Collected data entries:
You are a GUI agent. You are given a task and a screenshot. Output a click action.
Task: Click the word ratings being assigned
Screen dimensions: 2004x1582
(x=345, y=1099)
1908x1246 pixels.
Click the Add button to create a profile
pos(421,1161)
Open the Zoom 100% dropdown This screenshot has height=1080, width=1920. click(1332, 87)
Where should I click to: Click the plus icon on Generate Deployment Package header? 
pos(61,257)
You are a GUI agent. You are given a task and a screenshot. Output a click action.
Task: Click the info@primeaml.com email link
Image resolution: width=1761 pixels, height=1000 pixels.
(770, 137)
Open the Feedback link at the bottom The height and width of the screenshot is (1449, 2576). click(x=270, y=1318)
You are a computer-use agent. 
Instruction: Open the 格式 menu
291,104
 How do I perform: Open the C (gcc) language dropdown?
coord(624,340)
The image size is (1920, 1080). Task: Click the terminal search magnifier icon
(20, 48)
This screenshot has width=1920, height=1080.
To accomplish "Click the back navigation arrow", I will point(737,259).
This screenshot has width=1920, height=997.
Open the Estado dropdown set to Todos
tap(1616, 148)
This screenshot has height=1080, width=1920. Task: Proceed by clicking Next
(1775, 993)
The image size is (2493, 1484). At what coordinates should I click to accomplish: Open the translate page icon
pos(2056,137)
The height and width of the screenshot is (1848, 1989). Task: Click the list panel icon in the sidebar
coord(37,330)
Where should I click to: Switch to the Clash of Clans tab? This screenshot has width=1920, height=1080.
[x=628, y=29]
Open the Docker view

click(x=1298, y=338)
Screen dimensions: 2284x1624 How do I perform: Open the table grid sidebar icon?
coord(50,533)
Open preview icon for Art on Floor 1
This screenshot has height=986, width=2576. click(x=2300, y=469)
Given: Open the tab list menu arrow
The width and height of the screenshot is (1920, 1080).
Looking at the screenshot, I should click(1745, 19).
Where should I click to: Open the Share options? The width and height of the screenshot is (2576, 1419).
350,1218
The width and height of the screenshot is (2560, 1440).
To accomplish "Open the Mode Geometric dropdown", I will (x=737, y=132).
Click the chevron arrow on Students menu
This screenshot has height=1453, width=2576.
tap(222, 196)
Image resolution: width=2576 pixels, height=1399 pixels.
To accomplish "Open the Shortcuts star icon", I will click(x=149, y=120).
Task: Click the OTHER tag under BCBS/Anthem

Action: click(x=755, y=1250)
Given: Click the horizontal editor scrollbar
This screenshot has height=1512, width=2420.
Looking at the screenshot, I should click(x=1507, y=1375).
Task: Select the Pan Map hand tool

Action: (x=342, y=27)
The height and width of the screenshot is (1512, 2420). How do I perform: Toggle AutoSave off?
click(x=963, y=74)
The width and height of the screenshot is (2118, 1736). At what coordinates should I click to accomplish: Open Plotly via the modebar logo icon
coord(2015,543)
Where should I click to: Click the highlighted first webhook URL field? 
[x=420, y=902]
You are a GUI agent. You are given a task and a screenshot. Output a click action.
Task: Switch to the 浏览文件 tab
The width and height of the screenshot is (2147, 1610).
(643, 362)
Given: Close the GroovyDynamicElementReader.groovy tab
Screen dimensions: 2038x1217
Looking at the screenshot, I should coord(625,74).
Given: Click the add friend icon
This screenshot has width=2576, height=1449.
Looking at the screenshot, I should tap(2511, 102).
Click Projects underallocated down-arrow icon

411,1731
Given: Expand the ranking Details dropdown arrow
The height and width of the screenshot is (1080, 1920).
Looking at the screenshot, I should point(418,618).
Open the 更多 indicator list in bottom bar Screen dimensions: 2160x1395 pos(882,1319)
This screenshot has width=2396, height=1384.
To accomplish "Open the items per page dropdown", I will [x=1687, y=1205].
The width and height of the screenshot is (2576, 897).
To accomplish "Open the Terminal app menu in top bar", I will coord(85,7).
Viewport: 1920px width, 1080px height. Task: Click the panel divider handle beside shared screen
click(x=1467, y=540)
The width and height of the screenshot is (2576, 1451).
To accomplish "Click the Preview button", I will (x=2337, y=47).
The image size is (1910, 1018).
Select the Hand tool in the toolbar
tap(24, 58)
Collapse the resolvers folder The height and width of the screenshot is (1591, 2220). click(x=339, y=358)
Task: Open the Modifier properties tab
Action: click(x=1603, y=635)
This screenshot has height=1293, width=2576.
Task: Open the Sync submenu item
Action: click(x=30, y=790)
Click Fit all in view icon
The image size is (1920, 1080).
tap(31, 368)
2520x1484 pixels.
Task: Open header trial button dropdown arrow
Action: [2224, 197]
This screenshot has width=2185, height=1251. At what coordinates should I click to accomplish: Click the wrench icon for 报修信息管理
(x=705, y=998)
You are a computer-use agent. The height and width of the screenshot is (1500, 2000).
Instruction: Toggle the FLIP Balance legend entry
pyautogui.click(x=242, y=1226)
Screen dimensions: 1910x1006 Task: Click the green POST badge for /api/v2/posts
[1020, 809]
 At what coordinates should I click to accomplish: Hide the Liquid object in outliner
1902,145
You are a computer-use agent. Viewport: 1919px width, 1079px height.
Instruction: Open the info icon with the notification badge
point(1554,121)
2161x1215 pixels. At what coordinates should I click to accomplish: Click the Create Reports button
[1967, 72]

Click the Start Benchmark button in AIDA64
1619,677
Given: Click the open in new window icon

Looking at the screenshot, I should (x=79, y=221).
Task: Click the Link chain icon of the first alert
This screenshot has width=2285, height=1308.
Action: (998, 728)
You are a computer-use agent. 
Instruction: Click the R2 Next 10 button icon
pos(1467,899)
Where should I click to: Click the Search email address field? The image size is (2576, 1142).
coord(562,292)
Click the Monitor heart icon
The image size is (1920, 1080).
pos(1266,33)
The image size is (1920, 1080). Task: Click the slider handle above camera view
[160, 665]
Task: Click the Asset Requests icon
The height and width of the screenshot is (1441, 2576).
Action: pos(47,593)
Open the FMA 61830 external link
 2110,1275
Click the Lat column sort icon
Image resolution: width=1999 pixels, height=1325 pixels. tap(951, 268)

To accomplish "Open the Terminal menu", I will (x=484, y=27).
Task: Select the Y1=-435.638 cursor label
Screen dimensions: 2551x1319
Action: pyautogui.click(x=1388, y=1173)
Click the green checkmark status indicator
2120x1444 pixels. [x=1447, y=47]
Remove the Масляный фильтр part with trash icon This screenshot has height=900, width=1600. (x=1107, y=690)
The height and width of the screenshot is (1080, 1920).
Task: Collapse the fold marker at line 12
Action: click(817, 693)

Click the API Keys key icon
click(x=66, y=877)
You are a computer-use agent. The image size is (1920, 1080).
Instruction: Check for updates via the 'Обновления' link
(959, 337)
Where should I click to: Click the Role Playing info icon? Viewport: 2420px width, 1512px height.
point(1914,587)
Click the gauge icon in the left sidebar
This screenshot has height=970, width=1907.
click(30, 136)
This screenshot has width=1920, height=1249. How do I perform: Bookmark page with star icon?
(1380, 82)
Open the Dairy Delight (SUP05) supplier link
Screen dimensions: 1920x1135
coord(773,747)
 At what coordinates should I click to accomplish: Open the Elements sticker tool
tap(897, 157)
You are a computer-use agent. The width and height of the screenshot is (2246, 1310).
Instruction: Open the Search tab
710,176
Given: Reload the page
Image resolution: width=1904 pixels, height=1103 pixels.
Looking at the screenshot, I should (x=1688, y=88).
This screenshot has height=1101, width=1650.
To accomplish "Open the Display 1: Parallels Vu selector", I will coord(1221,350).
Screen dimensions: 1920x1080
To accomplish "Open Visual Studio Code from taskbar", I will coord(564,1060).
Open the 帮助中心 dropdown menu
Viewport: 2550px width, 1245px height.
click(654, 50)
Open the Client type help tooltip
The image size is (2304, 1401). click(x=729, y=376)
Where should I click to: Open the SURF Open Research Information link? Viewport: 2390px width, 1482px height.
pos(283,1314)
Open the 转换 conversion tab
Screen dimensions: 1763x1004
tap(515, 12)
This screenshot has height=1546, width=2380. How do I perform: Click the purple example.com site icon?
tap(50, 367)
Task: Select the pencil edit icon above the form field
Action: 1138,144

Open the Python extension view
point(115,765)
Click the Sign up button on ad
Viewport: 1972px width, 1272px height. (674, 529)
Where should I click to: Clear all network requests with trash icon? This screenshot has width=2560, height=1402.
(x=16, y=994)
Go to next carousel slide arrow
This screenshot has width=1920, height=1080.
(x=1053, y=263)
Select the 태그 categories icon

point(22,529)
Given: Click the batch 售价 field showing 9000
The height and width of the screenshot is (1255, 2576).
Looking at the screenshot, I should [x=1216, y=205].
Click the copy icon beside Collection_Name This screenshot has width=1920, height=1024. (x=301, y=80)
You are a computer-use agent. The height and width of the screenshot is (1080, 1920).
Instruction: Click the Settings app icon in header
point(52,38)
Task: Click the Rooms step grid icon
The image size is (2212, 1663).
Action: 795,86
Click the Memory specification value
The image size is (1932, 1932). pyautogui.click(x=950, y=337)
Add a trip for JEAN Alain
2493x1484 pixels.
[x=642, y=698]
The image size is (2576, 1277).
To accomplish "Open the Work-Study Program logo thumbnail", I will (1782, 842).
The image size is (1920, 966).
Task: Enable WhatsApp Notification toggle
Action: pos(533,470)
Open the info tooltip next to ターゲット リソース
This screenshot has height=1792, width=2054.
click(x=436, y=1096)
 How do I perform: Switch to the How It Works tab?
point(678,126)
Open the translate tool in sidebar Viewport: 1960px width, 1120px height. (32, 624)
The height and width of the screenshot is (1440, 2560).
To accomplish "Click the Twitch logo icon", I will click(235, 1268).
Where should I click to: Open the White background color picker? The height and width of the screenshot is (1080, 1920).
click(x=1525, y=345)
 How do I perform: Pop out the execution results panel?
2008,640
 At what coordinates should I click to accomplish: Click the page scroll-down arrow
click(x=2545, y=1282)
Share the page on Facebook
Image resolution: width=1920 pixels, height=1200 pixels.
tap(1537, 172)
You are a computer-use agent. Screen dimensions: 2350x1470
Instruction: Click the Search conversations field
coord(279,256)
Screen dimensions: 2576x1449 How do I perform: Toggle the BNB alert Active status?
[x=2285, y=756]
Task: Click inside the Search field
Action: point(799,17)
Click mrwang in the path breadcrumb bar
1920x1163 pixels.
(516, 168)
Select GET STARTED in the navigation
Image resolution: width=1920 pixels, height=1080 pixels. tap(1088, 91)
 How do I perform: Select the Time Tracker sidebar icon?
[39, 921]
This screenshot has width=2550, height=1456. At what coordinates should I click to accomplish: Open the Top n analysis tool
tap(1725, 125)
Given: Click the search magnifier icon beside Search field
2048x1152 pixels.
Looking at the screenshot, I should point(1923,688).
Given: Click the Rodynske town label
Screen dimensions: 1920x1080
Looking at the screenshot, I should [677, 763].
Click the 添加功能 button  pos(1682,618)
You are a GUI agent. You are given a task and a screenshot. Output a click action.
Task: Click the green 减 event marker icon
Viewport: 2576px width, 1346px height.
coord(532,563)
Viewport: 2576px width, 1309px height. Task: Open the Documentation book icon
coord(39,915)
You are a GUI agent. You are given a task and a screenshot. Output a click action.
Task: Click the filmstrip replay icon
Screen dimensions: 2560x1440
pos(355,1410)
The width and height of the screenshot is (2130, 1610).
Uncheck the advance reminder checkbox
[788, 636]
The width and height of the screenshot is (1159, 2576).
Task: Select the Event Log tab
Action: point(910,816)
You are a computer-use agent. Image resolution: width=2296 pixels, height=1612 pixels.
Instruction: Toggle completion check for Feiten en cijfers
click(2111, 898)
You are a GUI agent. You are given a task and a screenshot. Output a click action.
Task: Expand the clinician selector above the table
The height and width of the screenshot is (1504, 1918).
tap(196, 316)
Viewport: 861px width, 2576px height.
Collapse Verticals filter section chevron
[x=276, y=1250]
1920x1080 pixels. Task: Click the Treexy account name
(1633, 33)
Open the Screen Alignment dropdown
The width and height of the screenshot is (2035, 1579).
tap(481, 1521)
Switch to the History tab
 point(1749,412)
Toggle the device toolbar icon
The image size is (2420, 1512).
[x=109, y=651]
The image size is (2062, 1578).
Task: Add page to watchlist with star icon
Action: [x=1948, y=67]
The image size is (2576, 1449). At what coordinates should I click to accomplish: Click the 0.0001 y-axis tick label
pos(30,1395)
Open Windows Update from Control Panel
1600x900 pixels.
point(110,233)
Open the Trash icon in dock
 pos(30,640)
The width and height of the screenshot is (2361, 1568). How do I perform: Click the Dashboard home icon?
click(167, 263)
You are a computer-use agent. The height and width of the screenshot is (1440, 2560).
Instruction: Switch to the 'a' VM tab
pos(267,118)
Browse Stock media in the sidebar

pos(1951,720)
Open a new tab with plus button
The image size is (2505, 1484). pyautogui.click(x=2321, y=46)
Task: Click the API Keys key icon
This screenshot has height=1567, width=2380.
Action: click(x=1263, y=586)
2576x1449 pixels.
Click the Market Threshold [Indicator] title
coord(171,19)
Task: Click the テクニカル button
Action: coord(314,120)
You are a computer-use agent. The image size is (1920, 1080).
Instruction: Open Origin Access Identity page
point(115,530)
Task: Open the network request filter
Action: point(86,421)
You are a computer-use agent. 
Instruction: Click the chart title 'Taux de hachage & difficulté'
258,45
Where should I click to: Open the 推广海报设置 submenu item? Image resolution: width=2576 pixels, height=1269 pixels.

WHAT THE EXERCISE ASKS: All lines with the word "Expand" are needed; pull them from the entries and copy each.

WRITTEN RESPONSE:
Given: Expand the ranking Details dropdown arrow
Task: Expand the clinician selector above the table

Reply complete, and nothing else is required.